Este açúcar era cana
[160] e veio dos canaviais extensos
que não nascem por acaso
no regaço do vale.
Em lugares distantes, onde não há hospital
nem escola,
[165] homens que não sabem ler e morrem de
fome
aos 27 anos
plantaram e colheram a cana
que viraria açúcar.
[170] Em usinas escuras,
homens de vida amarga
e dura
produziram este açúcar
branco e puro
[175] com que adoço meu café esta manhã em
Ipanema.
GULLAR, Ferreira. Toda Poesia. Rio de Janeiro: Civilização Brasileira, 1980. p.277-278.
No poema O Açúcar, encontram-se figuras de linguagem como recursos que ampliam as possibilidades de construção do significado. Assim, relacionam-se, a seguir, trechos do poema a uma figura de linguagem. Considerando esse aspecto, atente para as seguintes afirmações:
I. Os versos “Vejo-o puro / e afável ao paladar / como beijo de moça, água / na pele, flor / que se dissolve na boca” (linhas 145-149) representam uma metáfora.

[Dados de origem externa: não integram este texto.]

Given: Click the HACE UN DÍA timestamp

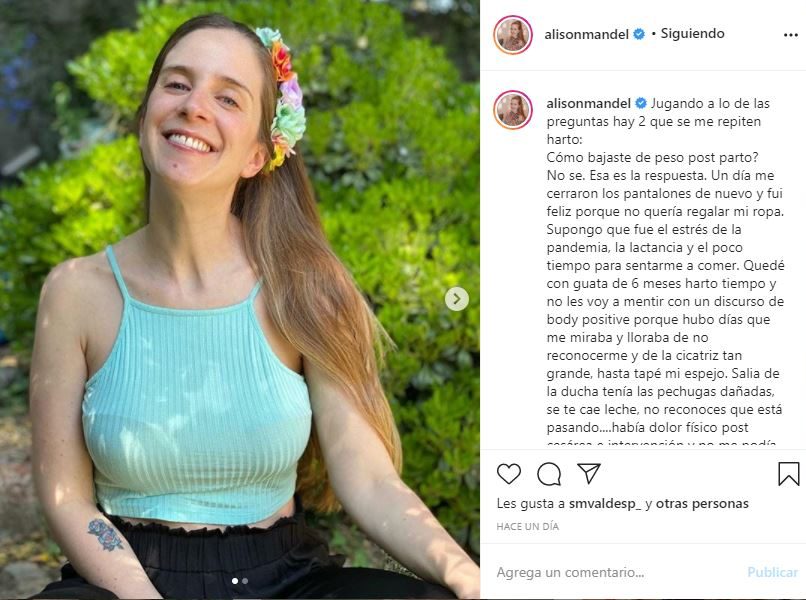Looking at the screenshot, I should pos(526,526).
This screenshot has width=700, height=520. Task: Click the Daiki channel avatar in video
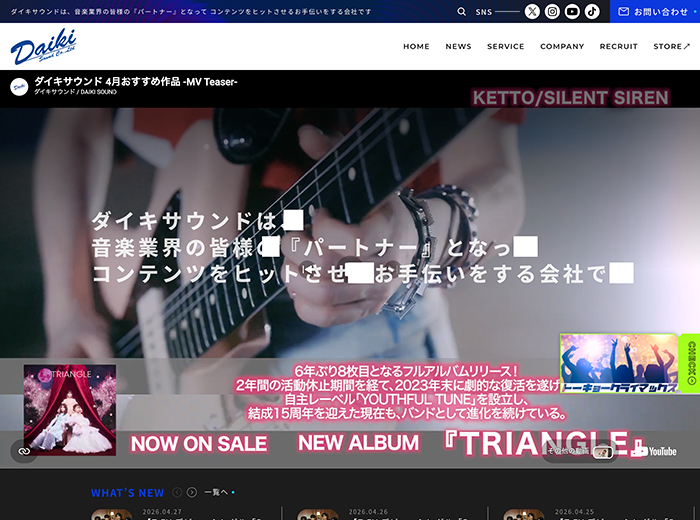[x=19, y=86]
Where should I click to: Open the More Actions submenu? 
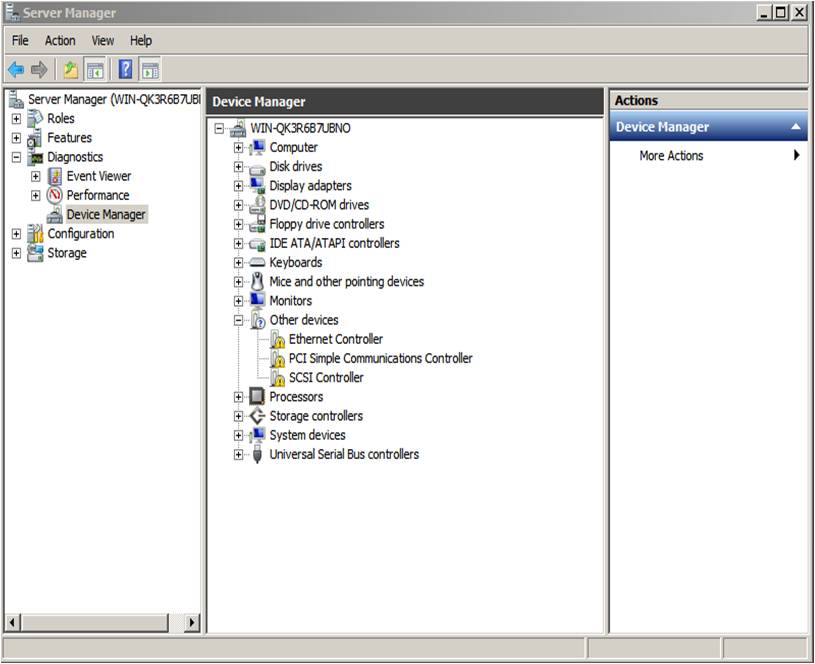[671, 156]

II. Os versos “Em usinas escuras, / homens de vida amarga / e dura / produziram este açúcar / branco e puro / com que adoço meu café esta manhã em Ipanema.” (linhas 170-176) contêm antítese.
III. Os versos “Em lugares distantes, onde não há hospital / nem escola, / homens que não sabem ler e morrem de fome / aos 27 anos [...]” (linhas 163-167) apresentam eufemismo.